Kelemahan dari program ini adalah masih memiliki batasan-batasan tertentu yang menjadi
syarat bagi desa yang akan mendapatkan bantuan dana untuk pembuatan dan perbaikan system
irigasi bagi desa mereka. Diantara syarat tersebut tentunya membuat beberapa desa atau daerah
yang sebenarnya sangat membutuhkan bantuan dana tersebut harus terpaksa rela menghilangkan
harapannya akan ketersediaan air di sawahnya. Pemerintah mensyaratakan bagi dresa yag akan
menerima bantuannya adalah : Desa yang memiliki irigasi kecil yang luasnya kurang dari 1.000
hektare. Namun menanggapai masalah tersebut memang pemerintah sudah merevisi aturannya
yaitu menjadi : cakupan kriteria desa yang bisa mengakses program tersebut berkembang.
Payung hukum program percepatan itu ialah Keputusan Menteri PU No 328/2013 tentang
Pelaksanaan P4 ISDA IK. Aturan itu juga diperbarui dengan Keputusan Menteri PU 396/2013,
yang juga menetapkan jumlah desa penerima P4 ISDA IK bertambah, dari 4.000 desa menjadi
5.010 desa. Sejumlah kriteria pun ditetapkan, salah satunya desa yang bersangkutan harus
memiliki irigasi dengan luas di atas 1.000 hektare dan 3.000 hektare pada saluran irigasi sekunder.
Program juga bisa digelar di daerah rawa yang potensial untuk pengembangan tanaman padi,
serta daerah tadah hujan yang ke depannya bisa dijadikan lahan irigasi.
Dengan adanya program Percepatan dan Perluasan Pembangunan Infrastruktur Sumber Daya
Air Irigasi Kecil (P4-ISDA-IK) ini diharapkan mampu memperbaiki sistem di indonesia ini. System
ini sudah membawa setidaknya sedikit perbaikan terhadap system irigasi di Indonesia ini.
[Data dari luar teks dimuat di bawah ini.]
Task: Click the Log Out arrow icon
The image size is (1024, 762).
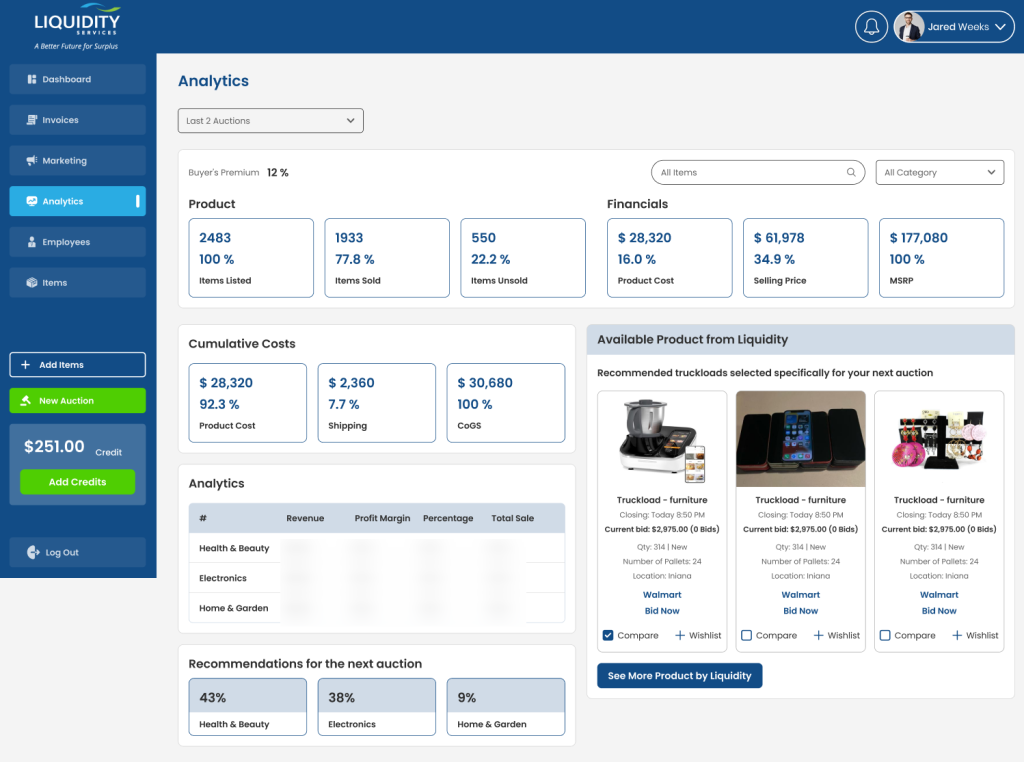Action: (x=33, y=552)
Yang
terpenting adalah melalui program ini maka pikiran ataupun paradigma tentang pentingnya air dan
irigasi di lahan itu sangat penting telah meningkat.
BAB IV

PENUTUP

A. Kesimpulan

Adapun kesimpulan yang didapat dari pembahasan makalah tentang system irigasi di
Indonesia ini adalah :

1. Irigasi memang sangat penting bagi lahan yang kurang ketersediaan airnya.
2. Sistem irigasi di Indonesia ini pernah diabaikan, selama periode sebelum era orde baru.
3. Program Percepatan dan Perluasan Pembangunan Infrastruktur Sumber Daya Air Irigasi
Kecil (P4-ISDA-IK) adalah solusi atas jawaban permasalahan kurangnya minat petani
menanam padi karena ketersediaan air sawah.
4. System irigasi di Indonesia masih sangat minim jika dibandingkan dengan system irigasi
di Negara-negara maju.
5. Pertanian di Indonesia masih kurang mendapatkan perhatian pemerintah.

B. Saran

System irigasi di Indonesia ini memang sudah mulai diusahakan, namun masih sangat
jarang dan minim sekali aplikasinya baik dari pemerintah maupun petani itu sendiri padahal
Indonesia adalah Negara agraris dengan makanan pokok adalah beras. Situasi dan fakta
seperti itulah yang seharusnya menumbuhkan dan menyadarkan betapa pentingnya system
irigasi yang baik di sawah ataupun lahan pertanian. Kemajuan dengan program-program
untuk mewujudkan pertanian yang berkelanjutan dari pemerintahlah yang menjadi harapan
terbesar para petani di negeri yang kaya ini.
DAFTAR PUSTAKA

Ardi. 2013. Hasil Besar Dari Irgasi Kecil. Koran harian media Indonesia : Jakarta.

Acmadi, M. 2013. Irigasi di Indonesia. Media press : Yogyakarta.

Eko, Rusdianto. 2013. Perlu Sistem Irigasi yang Layak. Majalah GATRA : Bandung.

Kholid, M. 2009. Krisis Air sawah Indonesia. Grafindo Media Utama. Yogyakarta.

Racmad, nur. 2009. Irigasi Dan Tata Guna Lahan. Pt Gramedia : Jakarta.

Teristi, ardi, 2013. Mengatur Air Terus Mengalir. Koran harian media Indonesia : Jakarta.